アルマ望遠鏡を使った大規模掃天観測計画「ALMA Lensing Cluster Survey(ALCS)」の国際共同チームは、アルマ望遠鏡による観測でビッグバンから約9億年後(129億年前)の宇宙に天の川銀河の1/100の質量しかない小さな銀河を発見し、さらに同銀河が回転によって支えられていることが判明したと発表した。

同成果は、東京大学の河野孝太郎 教授、デンマーク・ニールス・ボーア研究所の藤本征史氏、英・ケンブリッジ大学のニコラス・ラポルテ氏らが参加する、ALCS国際共同チームによるもの。詳細が掲載された論文は2本あり、米天体物理学専門誌「The Astrophysical Journal」「英国王立天文学会誌」に4月22日付でそれぞれ掲載された。

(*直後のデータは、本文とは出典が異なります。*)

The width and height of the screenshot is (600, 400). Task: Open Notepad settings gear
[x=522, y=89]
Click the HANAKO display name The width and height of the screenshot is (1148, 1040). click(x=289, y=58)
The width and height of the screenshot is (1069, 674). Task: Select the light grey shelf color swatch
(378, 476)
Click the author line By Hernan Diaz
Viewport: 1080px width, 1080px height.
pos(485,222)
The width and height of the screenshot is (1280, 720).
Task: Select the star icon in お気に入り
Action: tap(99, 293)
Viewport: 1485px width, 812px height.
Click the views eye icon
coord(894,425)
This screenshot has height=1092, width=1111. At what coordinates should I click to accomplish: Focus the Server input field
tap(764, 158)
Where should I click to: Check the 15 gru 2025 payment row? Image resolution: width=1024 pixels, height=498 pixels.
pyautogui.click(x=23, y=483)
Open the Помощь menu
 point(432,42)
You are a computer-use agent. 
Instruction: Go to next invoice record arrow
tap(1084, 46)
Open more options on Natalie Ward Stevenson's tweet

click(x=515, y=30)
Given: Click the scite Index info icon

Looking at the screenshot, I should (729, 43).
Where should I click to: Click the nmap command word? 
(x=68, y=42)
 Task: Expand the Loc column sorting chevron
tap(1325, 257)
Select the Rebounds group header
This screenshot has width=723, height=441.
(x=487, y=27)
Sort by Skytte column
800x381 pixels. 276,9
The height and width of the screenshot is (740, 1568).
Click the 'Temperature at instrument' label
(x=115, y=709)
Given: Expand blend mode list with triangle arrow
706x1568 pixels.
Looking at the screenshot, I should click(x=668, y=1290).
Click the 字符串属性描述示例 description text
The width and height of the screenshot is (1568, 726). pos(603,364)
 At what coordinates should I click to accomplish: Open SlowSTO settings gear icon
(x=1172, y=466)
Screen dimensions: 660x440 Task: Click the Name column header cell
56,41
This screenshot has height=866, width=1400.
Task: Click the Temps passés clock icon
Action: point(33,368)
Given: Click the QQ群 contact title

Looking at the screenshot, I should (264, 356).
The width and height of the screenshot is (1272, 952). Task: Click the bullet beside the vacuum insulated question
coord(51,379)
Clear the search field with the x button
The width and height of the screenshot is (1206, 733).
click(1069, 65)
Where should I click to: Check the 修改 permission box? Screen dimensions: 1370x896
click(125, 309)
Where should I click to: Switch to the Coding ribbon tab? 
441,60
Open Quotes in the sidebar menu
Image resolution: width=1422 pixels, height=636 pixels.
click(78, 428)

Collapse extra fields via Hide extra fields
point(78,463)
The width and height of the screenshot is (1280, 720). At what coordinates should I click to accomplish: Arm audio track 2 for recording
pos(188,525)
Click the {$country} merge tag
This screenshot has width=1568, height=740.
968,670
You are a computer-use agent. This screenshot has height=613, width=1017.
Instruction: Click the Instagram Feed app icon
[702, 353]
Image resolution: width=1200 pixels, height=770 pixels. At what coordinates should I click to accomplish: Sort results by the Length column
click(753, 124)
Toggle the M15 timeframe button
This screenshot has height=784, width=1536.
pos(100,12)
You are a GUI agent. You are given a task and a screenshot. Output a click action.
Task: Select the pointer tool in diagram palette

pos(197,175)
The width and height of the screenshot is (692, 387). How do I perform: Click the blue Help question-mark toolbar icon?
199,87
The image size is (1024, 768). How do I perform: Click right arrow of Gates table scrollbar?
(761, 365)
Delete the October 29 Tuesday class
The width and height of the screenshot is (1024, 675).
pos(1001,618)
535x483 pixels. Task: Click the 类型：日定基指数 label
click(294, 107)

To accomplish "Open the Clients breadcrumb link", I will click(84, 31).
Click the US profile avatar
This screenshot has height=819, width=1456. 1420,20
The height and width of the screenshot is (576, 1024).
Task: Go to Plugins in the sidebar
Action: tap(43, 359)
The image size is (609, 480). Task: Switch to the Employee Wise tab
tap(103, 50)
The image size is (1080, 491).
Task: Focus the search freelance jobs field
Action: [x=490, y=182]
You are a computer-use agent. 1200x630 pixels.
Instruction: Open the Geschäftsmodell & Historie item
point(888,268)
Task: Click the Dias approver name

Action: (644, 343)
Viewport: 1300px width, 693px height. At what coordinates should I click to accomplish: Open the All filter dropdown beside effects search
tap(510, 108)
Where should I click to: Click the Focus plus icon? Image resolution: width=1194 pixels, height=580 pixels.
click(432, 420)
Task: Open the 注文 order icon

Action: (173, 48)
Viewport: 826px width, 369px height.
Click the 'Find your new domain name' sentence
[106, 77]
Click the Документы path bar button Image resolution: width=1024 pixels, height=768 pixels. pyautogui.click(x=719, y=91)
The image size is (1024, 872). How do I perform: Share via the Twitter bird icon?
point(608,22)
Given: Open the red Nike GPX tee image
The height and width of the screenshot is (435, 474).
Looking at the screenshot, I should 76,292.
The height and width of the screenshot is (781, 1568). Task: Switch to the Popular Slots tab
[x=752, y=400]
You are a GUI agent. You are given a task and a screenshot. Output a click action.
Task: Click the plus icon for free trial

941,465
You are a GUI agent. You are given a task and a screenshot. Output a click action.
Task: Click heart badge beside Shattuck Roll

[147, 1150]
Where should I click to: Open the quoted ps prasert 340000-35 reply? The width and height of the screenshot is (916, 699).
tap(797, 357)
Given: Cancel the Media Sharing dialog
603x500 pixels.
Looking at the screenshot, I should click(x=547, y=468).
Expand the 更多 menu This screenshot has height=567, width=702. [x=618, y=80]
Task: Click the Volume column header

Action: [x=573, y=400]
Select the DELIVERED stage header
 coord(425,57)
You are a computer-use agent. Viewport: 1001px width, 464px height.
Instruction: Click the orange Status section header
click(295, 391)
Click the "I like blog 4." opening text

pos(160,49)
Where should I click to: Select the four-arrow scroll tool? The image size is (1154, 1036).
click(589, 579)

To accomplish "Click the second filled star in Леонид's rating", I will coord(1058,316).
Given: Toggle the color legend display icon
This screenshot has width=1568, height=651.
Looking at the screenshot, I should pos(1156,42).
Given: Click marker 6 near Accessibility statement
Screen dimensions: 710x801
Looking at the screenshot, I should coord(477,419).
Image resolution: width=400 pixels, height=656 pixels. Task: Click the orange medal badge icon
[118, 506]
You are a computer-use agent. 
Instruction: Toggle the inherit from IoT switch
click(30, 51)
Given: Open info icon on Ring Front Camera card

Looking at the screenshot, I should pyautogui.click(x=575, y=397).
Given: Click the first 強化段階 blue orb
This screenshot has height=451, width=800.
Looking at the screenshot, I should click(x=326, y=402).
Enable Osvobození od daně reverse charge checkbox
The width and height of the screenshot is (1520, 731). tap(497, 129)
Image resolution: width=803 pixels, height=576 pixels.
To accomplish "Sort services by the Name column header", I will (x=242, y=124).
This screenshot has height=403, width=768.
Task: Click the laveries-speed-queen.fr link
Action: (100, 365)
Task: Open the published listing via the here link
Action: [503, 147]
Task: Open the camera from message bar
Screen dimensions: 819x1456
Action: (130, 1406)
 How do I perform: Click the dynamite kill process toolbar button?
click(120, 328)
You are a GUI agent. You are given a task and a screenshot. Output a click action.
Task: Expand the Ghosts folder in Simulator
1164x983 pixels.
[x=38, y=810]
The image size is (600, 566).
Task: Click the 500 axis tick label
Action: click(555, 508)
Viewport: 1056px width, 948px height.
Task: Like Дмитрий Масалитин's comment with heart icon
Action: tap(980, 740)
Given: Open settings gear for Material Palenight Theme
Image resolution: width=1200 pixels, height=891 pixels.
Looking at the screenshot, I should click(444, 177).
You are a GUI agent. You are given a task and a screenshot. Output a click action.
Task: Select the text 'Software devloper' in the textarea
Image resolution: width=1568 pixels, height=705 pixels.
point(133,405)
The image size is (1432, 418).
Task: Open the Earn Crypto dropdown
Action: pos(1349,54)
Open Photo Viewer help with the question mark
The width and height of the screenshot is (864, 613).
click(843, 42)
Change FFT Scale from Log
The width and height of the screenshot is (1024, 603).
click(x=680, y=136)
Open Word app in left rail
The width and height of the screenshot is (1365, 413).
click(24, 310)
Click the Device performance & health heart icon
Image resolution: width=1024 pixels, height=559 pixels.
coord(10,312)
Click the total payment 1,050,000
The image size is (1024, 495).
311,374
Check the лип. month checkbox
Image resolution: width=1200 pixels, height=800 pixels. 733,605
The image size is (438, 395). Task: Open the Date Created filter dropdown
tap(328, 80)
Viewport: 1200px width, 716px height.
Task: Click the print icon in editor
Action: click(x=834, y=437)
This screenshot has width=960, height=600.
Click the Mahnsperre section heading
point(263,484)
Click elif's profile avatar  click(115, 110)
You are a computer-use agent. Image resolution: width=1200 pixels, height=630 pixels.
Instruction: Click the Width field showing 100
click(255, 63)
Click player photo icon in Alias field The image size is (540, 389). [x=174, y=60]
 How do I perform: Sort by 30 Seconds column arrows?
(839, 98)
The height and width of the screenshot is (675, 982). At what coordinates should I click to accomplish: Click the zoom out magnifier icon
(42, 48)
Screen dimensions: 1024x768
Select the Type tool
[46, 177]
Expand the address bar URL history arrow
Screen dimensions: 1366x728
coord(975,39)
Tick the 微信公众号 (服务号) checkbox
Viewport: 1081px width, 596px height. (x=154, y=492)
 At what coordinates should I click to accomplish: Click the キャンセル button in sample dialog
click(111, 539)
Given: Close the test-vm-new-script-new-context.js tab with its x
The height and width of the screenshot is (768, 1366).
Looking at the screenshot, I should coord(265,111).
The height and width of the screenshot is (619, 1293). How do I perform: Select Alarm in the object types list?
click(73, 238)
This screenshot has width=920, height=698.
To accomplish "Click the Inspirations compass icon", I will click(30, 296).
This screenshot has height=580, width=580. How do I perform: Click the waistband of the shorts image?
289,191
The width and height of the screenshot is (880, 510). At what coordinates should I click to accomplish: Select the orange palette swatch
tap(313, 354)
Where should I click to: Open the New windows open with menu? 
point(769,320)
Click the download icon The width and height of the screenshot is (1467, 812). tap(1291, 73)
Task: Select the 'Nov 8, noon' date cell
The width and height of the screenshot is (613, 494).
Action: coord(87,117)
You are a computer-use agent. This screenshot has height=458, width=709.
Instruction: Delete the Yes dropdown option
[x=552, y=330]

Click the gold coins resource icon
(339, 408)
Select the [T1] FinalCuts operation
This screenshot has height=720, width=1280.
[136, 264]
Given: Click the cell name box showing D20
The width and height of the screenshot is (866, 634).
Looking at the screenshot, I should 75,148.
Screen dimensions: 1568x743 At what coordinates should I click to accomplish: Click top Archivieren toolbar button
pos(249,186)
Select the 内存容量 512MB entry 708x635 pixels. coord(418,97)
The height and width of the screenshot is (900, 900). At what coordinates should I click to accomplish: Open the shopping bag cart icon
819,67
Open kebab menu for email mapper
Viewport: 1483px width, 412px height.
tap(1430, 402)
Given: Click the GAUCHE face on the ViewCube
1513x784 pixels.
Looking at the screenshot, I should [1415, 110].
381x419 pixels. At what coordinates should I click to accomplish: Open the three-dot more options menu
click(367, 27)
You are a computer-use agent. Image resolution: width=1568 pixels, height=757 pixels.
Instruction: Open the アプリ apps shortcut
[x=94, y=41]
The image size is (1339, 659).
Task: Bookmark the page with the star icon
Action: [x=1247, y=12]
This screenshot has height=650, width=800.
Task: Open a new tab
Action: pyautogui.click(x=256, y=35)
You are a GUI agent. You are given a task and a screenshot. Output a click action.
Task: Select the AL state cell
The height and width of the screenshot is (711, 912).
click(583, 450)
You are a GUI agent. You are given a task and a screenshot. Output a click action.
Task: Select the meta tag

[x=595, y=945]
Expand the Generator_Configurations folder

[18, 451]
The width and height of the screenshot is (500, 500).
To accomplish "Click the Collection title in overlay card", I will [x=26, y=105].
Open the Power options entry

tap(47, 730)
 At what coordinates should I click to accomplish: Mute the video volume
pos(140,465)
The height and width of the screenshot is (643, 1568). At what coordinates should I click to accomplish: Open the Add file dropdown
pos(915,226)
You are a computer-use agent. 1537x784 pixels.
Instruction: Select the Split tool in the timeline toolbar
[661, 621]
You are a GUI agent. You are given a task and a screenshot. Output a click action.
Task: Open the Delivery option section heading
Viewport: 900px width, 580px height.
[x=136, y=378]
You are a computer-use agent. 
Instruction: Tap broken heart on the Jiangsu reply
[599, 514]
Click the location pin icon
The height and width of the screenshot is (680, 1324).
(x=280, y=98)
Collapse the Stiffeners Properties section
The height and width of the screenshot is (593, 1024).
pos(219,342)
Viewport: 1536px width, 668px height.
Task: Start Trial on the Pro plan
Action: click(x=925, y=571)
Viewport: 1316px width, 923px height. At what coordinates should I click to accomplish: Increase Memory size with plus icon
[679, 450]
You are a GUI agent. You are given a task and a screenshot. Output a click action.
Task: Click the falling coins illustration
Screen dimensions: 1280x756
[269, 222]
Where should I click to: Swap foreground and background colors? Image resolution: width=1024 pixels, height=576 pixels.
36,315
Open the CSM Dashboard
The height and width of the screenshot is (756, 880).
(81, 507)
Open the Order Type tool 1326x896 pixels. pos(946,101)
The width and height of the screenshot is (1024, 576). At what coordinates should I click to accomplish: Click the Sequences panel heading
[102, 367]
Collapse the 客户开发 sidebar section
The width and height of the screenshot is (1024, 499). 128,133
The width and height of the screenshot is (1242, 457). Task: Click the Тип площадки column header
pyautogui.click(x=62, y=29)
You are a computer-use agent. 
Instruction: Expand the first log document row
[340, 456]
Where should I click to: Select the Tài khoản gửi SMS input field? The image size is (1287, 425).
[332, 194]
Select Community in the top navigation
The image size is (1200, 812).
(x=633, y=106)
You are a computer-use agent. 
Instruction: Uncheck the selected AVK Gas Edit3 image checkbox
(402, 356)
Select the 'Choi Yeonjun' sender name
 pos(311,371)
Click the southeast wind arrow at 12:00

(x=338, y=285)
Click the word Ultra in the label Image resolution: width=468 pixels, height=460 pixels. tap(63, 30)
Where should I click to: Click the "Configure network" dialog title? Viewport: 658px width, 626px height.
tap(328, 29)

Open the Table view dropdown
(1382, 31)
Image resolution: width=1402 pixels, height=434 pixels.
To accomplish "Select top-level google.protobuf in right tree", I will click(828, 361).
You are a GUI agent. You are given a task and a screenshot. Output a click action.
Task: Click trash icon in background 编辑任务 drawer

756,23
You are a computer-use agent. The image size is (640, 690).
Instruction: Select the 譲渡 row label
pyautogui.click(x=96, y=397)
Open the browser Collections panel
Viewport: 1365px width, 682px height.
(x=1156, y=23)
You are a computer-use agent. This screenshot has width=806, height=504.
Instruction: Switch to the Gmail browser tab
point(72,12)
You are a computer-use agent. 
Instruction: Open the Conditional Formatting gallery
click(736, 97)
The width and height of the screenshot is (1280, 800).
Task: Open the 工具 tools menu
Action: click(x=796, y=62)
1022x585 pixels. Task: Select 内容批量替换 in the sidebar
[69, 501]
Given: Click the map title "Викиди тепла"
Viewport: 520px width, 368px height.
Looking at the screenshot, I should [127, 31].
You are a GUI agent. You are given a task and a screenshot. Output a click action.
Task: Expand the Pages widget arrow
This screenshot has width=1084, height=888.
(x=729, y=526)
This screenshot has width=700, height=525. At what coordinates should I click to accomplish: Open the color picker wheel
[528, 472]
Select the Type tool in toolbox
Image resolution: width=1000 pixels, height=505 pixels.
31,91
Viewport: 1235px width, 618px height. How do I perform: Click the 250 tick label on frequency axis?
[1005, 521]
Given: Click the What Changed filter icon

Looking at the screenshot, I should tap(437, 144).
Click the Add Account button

約138億年前に宇宙がビッグバンで誕生した数億年後に、第1世代の恒星“ファーストスター”が誕生し、それほど間を置かずに最初の小さな銀河が作られ始めたと考えられている。天の川銀河も複数の説があるが、その中にはほぼ130億年前ころに元となった小規模な銀河が誕生したとするものもある。

天の川銀河に限らず、最初期の銀河は非常に小型であるため、星も星間ガスも少なくて暗いため、なおかつ非常に遠方にあるため、従来の観測技術では観測が困難だった。そのため、国立天文台のすばる望遠鏡をはじめとする世界中の大型望遠鏡などでの最遠の銀河の発見などは、そうした初期の銀河の中でも大きめで明るい銀河が主な観測対象となっていた。

しかし、初期宇宙において大きな銀河は一般的な姿とはいいがたく、より暗くて数の多い一般的な小さくて暗い銀河の姿を明らかにすることが、宇宙初期の銀河進化の全体像をつかむ上では欠かせないと考えられていた。

ALCSは、そうした小さくて暗い銀河を研究するため、重力レンズ効果によって拡大し、宇宙初期の銀河を多数探索する大規模掃天観測計画として進められてきた。

ALCSチームは今回、アルマ望遠鏡の観測としては長めの95時間という大規模観測を実施、重力レンズを引き起こす銀河団33個の中心領域をくまなく調査を行ったという。

その結果、オリオン座の足下に位置するうさぎ座の方向にあり太陽の1000兆倍の質量を有する銀河団「RXCJ0600-2007」の重力レンズ効果を受けた遠方銀河を発見することに成功。ハワイ・マウナケア山頂とチリのセロ・パチョンに建設された双子の望遠鏡であるジェミニ望遠鏡の観測データと合わせることで、その遠方銀河の光は約129億年前に発せられたものであることが確認されたという。

この遠方銀河は、アルマ望遠鏡による観測データから「RXCJ0600-z6」と命名され、詳細な分析が行われた。その結果、重力レンズ効果によって像が3つ以上に分かれていること、ならびに重力レンズの増光率が最大となる場所(臨界線)をまたいでいることなどが判明し、RXCJ0600-z6のある場所は重力レンズ効果によって約160倍に拡大されていることが示されたとする。

  • RXCJ0600-z6

    ハッブル宇宙望遠鏡によって撮影された銀河団RXCJ0600-2007の画像に、アルマ望遠鏡によって観測された129億光年彼方の銀河RXCJ0600-z6の重力レンズ像が赤色で合成された画像。銀河団による重力レンズ効果でRXCJ0600-z6の像は増光・拡大され、3つ以上に分裂している (c) ALMA (ESO/NAOJ/NRAO), Fujimoto et al., NASA/ESA Hubble Space Telescope (出所:アルマ望遠鏡Webサイト)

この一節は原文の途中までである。